EXTRACTED TEXT

——————

Thus the example given in the beginning of the section could be rewritten as

a += 1;  // Equivalent to (a = a + 1)
b *= 2;  // Equivalent to (b = b * 2)
c /= 4;  // Equivalent to (c = c / 4)

Pre and Post Increment

Another common pattern is to increase or decrease a value by just 1. This is often used to keep a count of how many times the code has run:

  • a++
  • a--
  • ++a
  • --a
  • count++

We can again use the previous example and rewrite it as:

a++  // Equivalent to both (a = a + 1) and a += 1
a--  // Equivalent to both (a = a - 1) and a -= 1

However, while "a++" and "++a" look similar, they can result in different values. Post Increment:

a++  // Increments after processing the current statement

Pre Increment:

++a  // Increments before processing the current statement

In both examples above, a will be incremented by 1. This may not seem like a big difference, however when used in practice, it may not always be equivalent. For example:

x = 2
a = x++  // a = 2 and x = 3

In the above post increment example, a is assigned to the value of x first, then x is incremented. Since we know that x is 2, a is then assigned the value of 2, afterwards, x is incremented to 3.

x = 2
a = ++x  // a = 3 and x = 3

In the above pre increment example, x is incremented and a is assigned to the incremented value. Since we know that x is 2, and it is being incremented by 1, a is assigned the value of 3, and x has been incremented to 3.Template:TODO

Character operators

Interestingly, the same mathematical operations that work on integers also work on characters.

char letter; 
letter = 'a' + 1; 
std::cout << letter << std::endl;

For the above example, outputs the letter b (on most systems -- note that C++ doesn't assume use of ASCII, EBCDIC, Unicode etc. but rather allows for all of these and other charsets). Although it is syntactically legal to multiply characters, it is almost never useful to do it.

Earlier I said that you can only assign integer values to integer variables and character values to character variables, but that is not completely true. In some cases, C++ converts automatically between types. For example, the following is legal.

int number; 
number = 'a'; 
std::cout << number << std::endl;

On most mainstream desktop computers the result is 97, which is the number that is used internally by C++ on that system to represent the letter 'a'. However, it is generally a good idea to treat characters as characters, and integers as integers, and only convert from one to the other if there is a good reason. Unlike some other languages, C++ does not make strong assumptions about how the underlying platform represents characters; ASCII, EBCDIC and others are possible, and portable code will not make assumptions (except that '0', '1', ..., '9' are sequential, so that e.g. '9'-'0' == 9).

Automatic type conversion is an example of a common problem in designing a programming language, which is that there is a conflict between formalism, which is the requirement that formal languages should have simple rules with few exceptions, and convenience, which is the requirement that programming languages be easy to use in practice.

More often than not, convenience wins, which is usually good for expert programmers, who are spared from rigorous but unwieldy formalism, but bad for beginning programmers, who are often baffled by the complexity of the rules and the number of exceptions. In this book I have tried to simplify things by emphasizing the rules and omitting many of the exceptions.

——————

TASKS TO COMPLETE
1. In the C++ operators tutorial, why does `a = x++` leave a equal to 2 when x starts at 2?
2. Answer these questions from the C++ operators tutorial:
(a) What statement is `c /= 4` equivalent to?
(b) On most mainstream desktop computers, what number does printing `number = 'a'` produce?
(c) Which characters does portable code assume are sequential?
3. Extend the C++ operators tutorial from its last sentence.

DATA SECTION
——————

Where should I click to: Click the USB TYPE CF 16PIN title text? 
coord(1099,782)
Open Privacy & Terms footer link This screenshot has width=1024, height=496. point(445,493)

——————

PER-TASK ANSWERS
1. Post increment assigns a the value of x first and only then increments x. Since x is 2, a gets 2, and afterward x becomes 3.

2.
(a) c = c / 4
(b) 97
(c) '0', '1', ..., '9'

3.
Bitwise operators

These operators deal with a bitwise operations. Bit operations needs the understanding of binary numeration since it will deal with on one or two bit patterns or binary numerals at the level of their individual bits. On most microprocessors, bitwise operations are sometimes slightly faster than addition and subtraction operations and usually significantly faster than multiplication and division operations.

Bitwise operations especially important for much low-level programming from optimizations to writing device drivers, low-level graphics, communications protocol packet assembly and decoding.

Although machines often have efficient built-in instructions for performing arithmetic and logical operations, in fact all these operations can be performed just by combining the bitwise operators and zero-testing in various ways.

The bitwise operators work bit by bit on the operands. The operands must be of integral type (one of the types used for integers).

For this section, recall that a number starting with 0x is hexadecimal (hexa, or hex for short or referred also as base-16). Unlike the normal decimal system using powers of 10 and the digits 0123456789, hex uses powers of 16 and the symbols 0123456789abcdef. In the examples remember that Oxc equals 1100 in binary and 12 in decimal. C++ does not directly support binary notation, which would hamper readability of the code.

NOT
~a
bitwise complement of a.
~0xc produces the value -1-0xc (in binary, ~1100 produces ...11110011 where "..." may be many more 1 bits)

The negation operator is a unary operator which precedes the operand, This operator must not be confused with the "logical not" operator, "!" (exclamation point), which treats the entire value as a single Boolean—changing a true value to false, and vice versa. The "logical not" is not a bitwise operation.

These others are binary operators which lie between the two operands. The precedence of these operators is lower than that of the relational and equivalence operators; it is often required to parenthesize expressions involving bitwise operators.

AND
a & b
bitwise boolean and of a and b
0xc & 0xa produces the value 0x8 (in binary, 1100 & 1010 produces 1000)

The truth table of a AND b:

a b
1 1 1
1 0 0
0 1 0
0 0 0
OR
a | b
bitwise boolean or of a and b
0xc | 0xa produces the value 0xe (in binary, 1100 | 1010 produces 1110)

The truth table of a OR b is:

a b
1 1 1
1 0 1
0 1 1
0 0 0


XOR
a ^ b
bitwise xor of a and b
0xc ^ 0xa produces the value 0x6 (in binary, 1100 ^ 1010 produces 0110)

The truth table of a XOR b:

a b
1 1 0
1 0 1
0 1 1
0 0 0
Bit shifts
a << b
shift a left by b (multiply a by 2b)
0xc << 1 produces the value 0x18 (in binary, 1100 << 1 produces the value 11000)
a >> b
shift a right by b (divide a by 2b)
0xc >> 1 produces the value 0x6 (in binary, 1100 >> 1 produces the value 110)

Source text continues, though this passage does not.